After showers, coffee and a car-and-camper wash, we drove CA-101 and the Newton B. Drury Scenic Parkway to Prairie Creek Redwoods SP. There, we made camp in Elk Meadow CG. This is the southern section of the redwoods area. We drove Davidson Rd. to Coastal Drive which descends to sea level along Gold Bluffs Beach where gold was discovered in 1850. There was a brisk wind blowing onto the beach and it felt raw.
Fording several creeks along the way, we followed the road to its end at Fern Canyon.
Fern Canyon is a little slot canyon. A loop trail follows the small stream that flows through it, climbs the far end and returns along the rim. What makes the canyon unique is the ferns … but you guessed that, didn’t you? The almost perfectly vertical walls of the canyon are completely covered with ferns, the most common being the five-fingered fern. It is very pretty and very lush!
We then drove to another trail area in the park and made a loop hike of the Brown Creek, Rhododendron and South Fork Trails. The vegetation was almost exclusively redwoods with a lush fern and moss undergrowth. They contained many small named groves and many trees that were individually dedicated. The forest was beautiful, lush and quiet. And, much of the trail was steep. We were glad to be hiking it near sea level!
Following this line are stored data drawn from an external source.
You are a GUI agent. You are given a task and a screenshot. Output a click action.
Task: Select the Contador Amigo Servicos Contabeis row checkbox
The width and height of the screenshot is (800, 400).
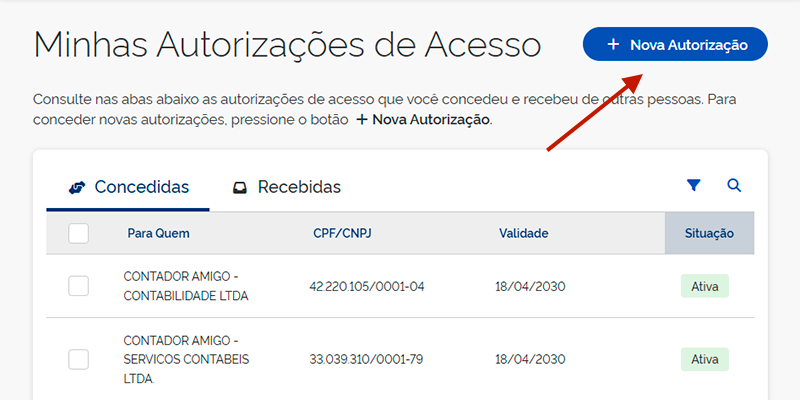pyautogui.click(x=78, y=359)
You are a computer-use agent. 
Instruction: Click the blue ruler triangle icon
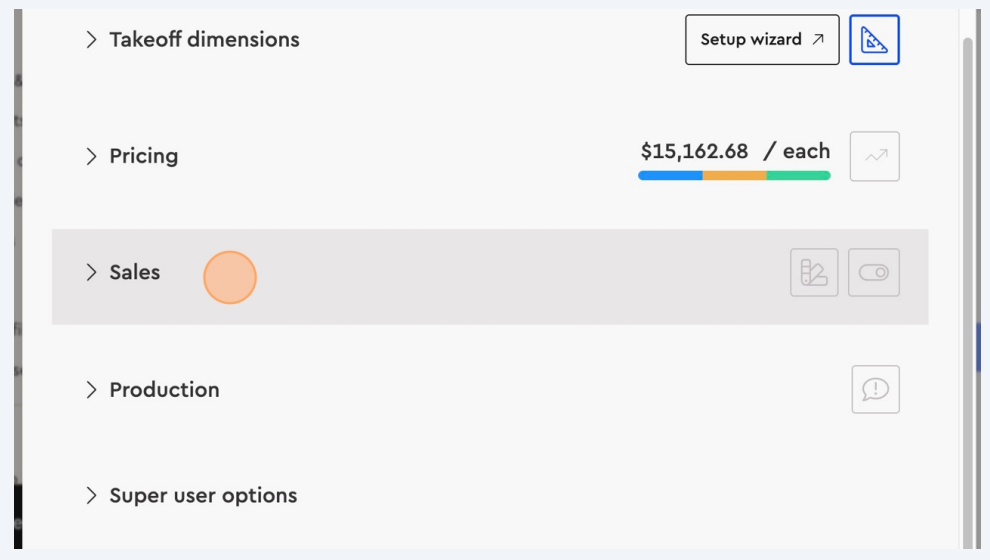tap(874, 40)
We needed showers after all our efforts. Afterward, we put together a dinner of pasta with veggies. We had a clear night sky with a striking view of the Milky Way.
Elk Meadow CG to Camp Lotus, Lotus, CA
Wednesday, October 11, 2006 … 390 Camper Miles – Total 9,820
Chilly night, mid 30s, clear & sunny afternoon, mid 80s
Today was a long day on the road, but at least it started well. Departing the campground we saw lots of wildlife including several Stellar’s Jays, a bevy of grouse and elk, five cows and a bull. We were headed toward Yosemite and followed CA-299 through the Redding area. They were fighting a large forest fire in the area and we passed some small burning areas and a large area where a fire-fighter camp was set up. Lots of tents.
The road lead through a portion of California’s Central Valley. Truck farms were everywhere as well as lots of olive groves. Near evening we were looking around for a campground for the night and stumbled onto Camp Lotus. It’s a small place on the banks of the south fork of the American River. Unknown to us, the river ranks as one of the preeminent white water rivers in the US with lots of class III rapids. Anyway, the river is low and the season is over so no one was there. But, the owner was happy to take our twenty bucks for a beautiful site with water and electric and showers.
We’d picked up a rotisserie chicken during the day and served it over a salad for dinner.